Fluid from the plurality of drainage openings 48 is received in the first section 66 and directed along the first flow path A by the partition wall 70. Operation of the HVAC system 24 can form condensed fluid droplets in the second section 68. Any fluid that flows over the guide wall 50 of the cowl 30 is received in the second section 68 through an opening 74 established in the cowl 30. The fluid in the second section 68 is then directed along the second flow path B by the partition wall 70.

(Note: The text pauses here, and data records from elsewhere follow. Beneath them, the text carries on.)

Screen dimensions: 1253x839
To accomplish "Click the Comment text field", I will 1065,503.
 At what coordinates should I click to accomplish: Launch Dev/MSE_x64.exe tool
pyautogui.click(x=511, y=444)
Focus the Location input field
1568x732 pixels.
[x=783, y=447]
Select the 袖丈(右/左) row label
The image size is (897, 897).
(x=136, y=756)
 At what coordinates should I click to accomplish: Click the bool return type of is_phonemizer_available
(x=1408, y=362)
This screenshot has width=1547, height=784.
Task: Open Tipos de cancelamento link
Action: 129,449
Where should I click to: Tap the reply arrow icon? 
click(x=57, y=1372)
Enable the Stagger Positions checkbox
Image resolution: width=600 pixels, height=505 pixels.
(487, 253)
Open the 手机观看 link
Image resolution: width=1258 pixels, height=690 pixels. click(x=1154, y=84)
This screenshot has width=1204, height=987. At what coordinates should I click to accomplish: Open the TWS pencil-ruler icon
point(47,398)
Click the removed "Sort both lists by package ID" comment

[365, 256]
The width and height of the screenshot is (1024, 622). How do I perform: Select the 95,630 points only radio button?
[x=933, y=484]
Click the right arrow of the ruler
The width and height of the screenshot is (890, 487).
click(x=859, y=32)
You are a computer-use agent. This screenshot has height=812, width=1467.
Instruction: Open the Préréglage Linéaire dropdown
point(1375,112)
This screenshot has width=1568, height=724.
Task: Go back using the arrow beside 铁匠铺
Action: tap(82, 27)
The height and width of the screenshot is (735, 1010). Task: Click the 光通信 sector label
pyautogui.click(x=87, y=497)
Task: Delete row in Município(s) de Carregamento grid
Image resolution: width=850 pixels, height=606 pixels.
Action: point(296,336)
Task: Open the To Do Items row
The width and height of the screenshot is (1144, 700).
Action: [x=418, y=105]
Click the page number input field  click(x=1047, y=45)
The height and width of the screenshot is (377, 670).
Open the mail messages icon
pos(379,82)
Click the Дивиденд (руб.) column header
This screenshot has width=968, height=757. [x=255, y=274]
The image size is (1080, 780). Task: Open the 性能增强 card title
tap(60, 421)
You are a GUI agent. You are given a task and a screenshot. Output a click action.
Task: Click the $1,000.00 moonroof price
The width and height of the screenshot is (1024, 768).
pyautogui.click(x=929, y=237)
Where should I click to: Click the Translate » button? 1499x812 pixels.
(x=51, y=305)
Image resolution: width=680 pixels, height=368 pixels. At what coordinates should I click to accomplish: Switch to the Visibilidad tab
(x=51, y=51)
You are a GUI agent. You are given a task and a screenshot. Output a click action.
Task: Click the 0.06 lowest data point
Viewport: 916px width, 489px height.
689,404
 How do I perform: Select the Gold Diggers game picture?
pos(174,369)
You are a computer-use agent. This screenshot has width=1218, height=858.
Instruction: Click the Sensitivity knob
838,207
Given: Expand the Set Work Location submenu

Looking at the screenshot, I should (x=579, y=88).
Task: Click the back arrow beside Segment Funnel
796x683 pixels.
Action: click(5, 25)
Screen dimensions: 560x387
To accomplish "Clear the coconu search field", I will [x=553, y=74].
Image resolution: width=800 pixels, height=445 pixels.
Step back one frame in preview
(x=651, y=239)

The fluid directing channel 64 receives fluid from the first and second sections 66, 68 of the fluid collection cavity 62. The fluid directing channel 64 is disposed beneath the first region 34 of the cowl 30. That is, the fluid directing channel 64 is beneath the battery 38 of the vehicle 10 (see FIG. 1). In this example, the fluid directing channel 64 extends laterally outward from the first section 66. The fluid directing channel 64 directs fluid from the fluid collection cavity 62 toward an outboard side of the compartment 12 (i.e., toward the first siderail 14) through an outlet 76 which faces away from components in the compartment 12. The fluid directing channel 64 thus serves as a controlled pathway for directing fluid under the battery 38.

The preceding description is exemplary rather than limiting in nature. Variations and modifications to the disclosed examples may become apparent to those skilled in the art that do not necessarily depart from the essence of this disclosure. Thus, the scope of protection given to this disclosure can only be determined by studying the following claims.